The problem → What you return must be the lines of the data that hold the word "below".

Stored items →
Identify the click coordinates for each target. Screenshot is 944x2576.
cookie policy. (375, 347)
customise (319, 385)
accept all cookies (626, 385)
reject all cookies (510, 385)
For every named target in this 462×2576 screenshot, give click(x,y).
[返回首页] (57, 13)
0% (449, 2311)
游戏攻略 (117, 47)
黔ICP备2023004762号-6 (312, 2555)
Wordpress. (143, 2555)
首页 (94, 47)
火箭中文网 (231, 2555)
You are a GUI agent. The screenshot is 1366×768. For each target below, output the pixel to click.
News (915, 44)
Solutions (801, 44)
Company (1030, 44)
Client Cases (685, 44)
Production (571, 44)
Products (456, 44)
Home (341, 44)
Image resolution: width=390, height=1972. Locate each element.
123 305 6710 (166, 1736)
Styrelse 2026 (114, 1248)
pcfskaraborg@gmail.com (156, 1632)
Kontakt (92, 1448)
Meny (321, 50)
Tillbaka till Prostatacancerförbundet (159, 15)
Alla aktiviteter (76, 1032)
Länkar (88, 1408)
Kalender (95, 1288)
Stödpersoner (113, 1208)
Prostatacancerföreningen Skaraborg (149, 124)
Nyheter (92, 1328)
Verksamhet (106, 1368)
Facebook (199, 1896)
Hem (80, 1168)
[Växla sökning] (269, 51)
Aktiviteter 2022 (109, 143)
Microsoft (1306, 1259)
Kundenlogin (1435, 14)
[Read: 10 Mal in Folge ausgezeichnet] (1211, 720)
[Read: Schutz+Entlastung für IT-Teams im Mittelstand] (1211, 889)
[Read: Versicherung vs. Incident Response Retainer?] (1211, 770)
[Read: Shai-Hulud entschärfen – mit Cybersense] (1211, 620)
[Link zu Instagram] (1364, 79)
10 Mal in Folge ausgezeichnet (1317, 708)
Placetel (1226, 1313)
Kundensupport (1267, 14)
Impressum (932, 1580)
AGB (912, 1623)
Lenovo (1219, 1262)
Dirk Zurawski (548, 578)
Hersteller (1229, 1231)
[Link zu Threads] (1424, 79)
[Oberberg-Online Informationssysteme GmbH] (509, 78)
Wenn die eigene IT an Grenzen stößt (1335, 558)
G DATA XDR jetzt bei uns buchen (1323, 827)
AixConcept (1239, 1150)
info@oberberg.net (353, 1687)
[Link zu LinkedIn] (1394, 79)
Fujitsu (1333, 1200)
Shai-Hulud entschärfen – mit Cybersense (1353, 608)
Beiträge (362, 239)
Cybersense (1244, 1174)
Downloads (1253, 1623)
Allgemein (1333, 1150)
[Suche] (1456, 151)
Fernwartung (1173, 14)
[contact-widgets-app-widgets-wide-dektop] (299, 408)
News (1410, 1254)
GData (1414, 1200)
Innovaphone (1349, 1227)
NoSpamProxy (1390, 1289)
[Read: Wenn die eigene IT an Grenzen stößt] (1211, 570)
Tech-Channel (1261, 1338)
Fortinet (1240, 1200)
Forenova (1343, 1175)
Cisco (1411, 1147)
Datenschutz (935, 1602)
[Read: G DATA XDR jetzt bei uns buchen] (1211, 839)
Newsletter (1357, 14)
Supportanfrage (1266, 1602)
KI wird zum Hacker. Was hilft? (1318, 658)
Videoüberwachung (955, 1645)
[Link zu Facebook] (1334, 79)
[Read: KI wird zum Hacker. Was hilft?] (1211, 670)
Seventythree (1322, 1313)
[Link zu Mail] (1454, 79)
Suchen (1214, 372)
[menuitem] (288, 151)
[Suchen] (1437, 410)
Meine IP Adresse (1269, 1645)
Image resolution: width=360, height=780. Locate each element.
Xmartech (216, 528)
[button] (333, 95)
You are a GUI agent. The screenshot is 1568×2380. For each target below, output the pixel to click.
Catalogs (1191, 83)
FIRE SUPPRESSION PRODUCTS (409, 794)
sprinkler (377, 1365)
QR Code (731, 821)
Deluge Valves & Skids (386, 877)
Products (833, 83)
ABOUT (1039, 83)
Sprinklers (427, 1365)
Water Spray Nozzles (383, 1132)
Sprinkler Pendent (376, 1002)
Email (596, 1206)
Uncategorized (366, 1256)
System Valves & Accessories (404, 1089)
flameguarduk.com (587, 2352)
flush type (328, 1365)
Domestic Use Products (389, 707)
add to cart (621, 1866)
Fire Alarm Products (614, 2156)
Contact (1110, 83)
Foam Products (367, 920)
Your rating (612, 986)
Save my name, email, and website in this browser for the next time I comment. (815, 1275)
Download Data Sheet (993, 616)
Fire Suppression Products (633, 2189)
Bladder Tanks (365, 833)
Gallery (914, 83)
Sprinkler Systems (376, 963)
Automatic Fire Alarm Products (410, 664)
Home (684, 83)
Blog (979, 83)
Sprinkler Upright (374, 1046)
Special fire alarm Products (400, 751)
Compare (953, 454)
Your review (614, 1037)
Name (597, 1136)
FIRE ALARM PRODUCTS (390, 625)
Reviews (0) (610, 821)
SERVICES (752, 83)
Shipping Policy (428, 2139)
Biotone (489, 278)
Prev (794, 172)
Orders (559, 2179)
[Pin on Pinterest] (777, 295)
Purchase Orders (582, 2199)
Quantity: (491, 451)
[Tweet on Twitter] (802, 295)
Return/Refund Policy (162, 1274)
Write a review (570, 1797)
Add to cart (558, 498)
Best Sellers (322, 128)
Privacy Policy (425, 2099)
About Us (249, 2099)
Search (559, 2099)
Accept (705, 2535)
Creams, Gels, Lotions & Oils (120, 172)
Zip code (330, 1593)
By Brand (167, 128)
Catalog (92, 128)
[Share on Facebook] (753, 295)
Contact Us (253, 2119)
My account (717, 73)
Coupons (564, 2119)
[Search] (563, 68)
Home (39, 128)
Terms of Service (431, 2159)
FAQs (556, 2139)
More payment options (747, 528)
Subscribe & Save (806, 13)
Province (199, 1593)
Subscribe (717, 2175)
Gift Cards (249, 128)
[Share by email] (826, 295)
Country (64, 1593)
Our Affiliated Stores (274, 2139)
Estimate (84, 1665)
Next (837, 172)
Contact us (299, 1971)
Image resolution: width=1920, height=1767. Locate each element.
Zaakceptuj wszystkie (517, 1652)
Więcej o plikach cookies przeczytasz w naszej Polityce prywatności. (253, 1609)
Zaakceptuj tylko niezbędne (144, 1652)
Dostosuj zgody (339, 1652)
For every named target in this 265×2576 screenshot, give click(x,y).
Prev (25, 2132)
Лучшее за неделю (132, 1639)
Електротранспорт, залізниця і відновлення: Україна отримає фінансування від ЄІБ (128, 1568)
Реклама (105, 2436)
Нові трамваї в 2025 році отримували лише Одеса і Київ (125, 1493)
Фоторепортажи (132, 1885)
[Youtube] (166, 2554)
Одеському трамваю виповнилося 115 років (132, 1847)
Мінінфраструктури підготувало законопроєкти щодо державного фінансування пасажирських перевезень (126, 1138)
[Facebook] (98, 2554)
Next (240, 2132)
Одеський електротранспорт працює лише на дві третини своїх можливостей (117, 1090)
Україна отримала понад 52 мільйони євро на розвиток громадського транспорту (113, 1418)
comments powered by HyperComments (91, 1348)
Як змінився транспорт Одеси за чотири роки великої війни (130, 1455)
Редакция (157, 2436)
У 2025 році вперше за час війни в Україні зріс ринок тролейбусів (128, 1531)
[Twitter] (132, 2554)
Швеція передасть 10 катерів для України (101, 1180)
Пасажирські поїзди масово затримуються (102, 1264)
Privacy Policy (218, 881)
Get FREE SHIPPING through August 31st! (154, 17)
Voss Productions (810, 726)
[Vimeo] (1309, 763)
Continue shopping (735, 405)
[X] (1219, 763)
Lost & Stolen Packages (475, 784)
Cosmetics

Answer to this exercise →
You are a GUI agent. The screenshot is 1366×768. For each target below, output the pixel to click.
You are a GUI agent. The screenshot is 1568×2380. For each target below, output the pixel to click.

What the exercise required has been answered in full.